▶ THE PROBLEM
Of all the entries below, only the lines from the one with "قوائم المخطوطات ومصادرها (2194, 518)" up to and including the one with "Forgot Password? (2105, 1211)" are to be duplicated exactly.

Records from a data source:
»»

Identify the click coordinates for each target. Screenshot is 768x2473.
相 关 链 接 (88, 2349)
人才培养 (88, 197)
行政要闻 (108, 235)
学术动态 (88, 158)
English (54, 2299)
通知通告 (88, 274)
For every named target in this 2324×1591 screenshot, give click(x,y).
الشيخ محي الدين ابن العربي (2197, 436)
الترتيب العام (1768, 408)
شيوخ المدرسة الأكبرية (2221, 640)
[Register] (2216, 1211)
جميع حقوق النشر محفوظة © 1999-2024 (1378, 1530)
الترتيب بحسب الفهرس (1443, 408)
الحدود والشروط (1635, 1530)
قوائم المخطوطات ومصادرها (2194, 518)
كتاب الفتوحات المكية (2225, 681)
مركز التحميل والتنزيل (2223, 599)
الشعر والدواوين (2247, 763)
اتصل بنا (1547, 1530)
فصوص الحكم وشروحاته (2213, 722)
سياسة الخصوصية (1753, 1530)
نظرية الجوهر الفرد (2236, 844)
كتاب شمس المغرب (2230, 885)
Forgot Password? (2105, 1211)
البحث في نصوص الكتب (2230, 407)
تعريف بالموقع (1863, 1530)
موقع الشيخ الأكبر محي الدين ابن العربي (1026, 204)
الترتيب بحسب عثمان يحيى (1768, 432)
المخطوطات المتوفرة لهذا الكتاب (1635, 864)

««

▶ COMPLETED TASK
قوائم المخطوطات ومصادرها (2194, 518)
كتاب الفتوحات المكية (2225, 681)
مركز التحميل والتنزيل (2223, 599)
الشعر والدواوين (2247, 763)
اتصل بنا (1547, 1530)
فصوص الحكم وشروحاته (2213, 722)
سياسة الخصوصية (1753, 1530)
نظرية الجوهر الفرد (2236, 844)
كتاب شمس المغرب (2230, 885)
Forgot Password? (2105, 1211)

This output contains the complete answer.